Eu também; tu sabe, quando eu bebo, não lembro.
O homem ergueu a xícara e tomou um gole de café misturado com um pouco de leite. O
líquido marrom-escuro correu quente fazendo arder a sua garganta. Ele tinha certeza de
que ficara parte da noite no lado de fora da casa, conversando com o cunhado e um outro
sujeito que aparecera por lá. Tinha tentado controlar-se no começo, mas rendeu-se e
tomou algumas doses de uísque acompanhadas dos petiscos servidos pela cunhada.

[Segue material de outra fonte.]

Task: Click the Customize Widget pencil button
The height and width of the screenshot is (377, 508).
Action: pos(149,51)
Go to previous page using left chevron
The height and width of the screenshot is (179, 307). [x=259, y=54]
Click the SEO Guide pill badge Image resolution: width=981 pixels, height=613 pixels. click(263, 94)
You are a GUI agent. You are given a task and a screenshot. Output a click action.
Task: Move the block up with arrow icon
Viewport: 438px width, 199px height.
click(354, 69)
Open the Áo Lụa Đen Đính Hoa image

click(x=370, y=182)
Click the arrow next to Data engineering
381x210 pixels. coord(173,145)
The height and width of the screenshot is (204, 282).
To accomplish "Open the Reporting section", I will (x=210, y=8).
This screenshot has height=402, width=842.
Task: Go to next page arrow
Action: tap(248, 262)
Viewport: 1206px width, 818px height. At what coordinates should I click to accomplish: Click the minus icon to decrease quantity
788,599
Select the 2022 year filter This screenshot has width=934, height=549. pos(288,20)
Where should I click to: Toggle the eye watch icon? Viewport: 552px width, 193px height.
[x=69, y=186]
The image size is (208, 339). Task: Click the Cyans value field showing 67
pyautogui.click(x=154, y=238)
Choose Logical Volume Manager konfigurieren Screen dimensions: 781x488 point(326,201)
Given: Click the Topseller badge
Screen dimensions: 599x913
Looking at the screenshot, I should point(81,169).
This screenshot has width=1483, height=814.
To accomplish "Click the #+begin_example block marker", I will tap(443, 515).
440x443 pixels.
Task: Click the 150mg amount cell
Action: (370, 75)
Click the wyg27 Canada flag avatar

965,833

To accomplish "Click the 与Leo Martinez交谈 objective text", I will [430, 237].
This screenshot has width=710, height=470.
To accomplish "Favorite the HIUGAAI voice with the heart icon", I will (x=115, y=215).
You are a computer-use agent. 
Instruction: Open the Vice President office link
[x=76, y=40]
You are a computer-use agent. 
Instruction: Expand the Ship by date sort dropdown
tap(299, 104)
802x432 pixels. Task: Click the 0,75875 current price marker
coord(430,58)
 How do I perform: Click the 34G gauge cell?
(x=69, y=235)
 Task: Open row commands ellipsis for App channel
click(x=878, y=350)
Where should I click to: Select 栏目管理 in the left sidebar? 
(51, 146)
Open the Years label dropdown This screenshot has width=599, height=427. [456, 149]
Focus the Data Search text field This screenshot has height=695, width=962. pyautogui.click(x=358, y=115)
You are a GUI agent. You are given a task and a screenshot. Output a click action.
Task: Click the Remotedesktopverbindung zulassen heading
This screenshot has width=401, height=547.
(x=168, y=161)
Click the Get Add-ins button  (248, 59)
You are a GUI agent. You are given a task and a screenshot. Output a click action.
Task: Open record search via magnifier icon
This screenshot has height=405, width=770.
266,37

O problema é comigo, Morales?
Ele congelou o olhar na toalha de um branco puído onde beija-flores sem cor alçavam
vôo. Morales queria ser como um deles, bater as asas em fúria para manter-se vivo, ir
para um outro lugar e sorver o suco reservado aos deuses. Porém, suspirou e perguntou o
que tinha acontecido.
Marisa, sem receio, disse que ele tinha tomado quase toda a garrafa de uísque sozinho,
que insistiu em mostrar para o vizinho da irmã que misturar cerveja e outra bebida não
lhe fazia mal. Cada vez que entrava na casa, ia ao banheiro, passava pela cozinha e pegava
um copo de cerveja.
Lá pelas tantas, Morales, tu sumiu e o Luís te achou deitado na grama da frente.
Disso eu não lembro, não.
É porque tu não sabe beber, Morales e, aí, faz merda.
Tá, mas a Flavinha?
Eles não tinham filhos. Tratavam a sobrinha como se fossem os pais da criança. Morales
tinha um amor especial por ela. A menina, desde tenra idade, tida como geniosa, sempre
irascível com os pais e doce com seus padrinhos. Não era por acaso que Marisa pensava
nela como uma espécie de filha-com-açúcar.
Eu sei que as coisas estão difíceis, mas...
Porra, mas o que é agora? Eu jamais faria qualquer coisa para magoar a Flavinha.
Eu adoro aquela menina.
Marisa levantou-se, abriu a torneira e colocou a sua xícara debaixo do jato d'água.
Eles estão vindo para cá.
Parece que todo mundo está contra mim.
Tu sabe o que aconteceu, não é?
Tu tá surda? Já disse que não sei. Era só o que faltava tu achar que sou
mentiroso.
O pacote de biscoitos já estava quase vazio. Morales tinha visto algumas moedas na gaveta
do criado-mudo. Na certa não passavam de míseros cinqüenta centavos e ele teria que
arranjar o resto para comprar mais bolachas recheadas.
É que a Flavinha não mente, Morales.
Sei que não houve nada disso do que estão dizendo.
Eles, daqui a pouco, estão chegando.
O homem examinava o fundo da xícara, remexendo no pacote vazio, sem perceber que nada
mais encontraria ali.
Ela vem?
Quem sabe tu vai comprar umas bolachas, Morales. Deixa que eu converso com a
Margarete.
Morales colocou a primeira roupa que pôde encontrar, despediu-se rapidamente da mulher
enquanto ela lhe dava um dinheiro e fechou a porta de casa atrás de si. Antes que pudesse
se afastar o suficiente, ouviu as xícaras sendo atiradas no chão da cozinha.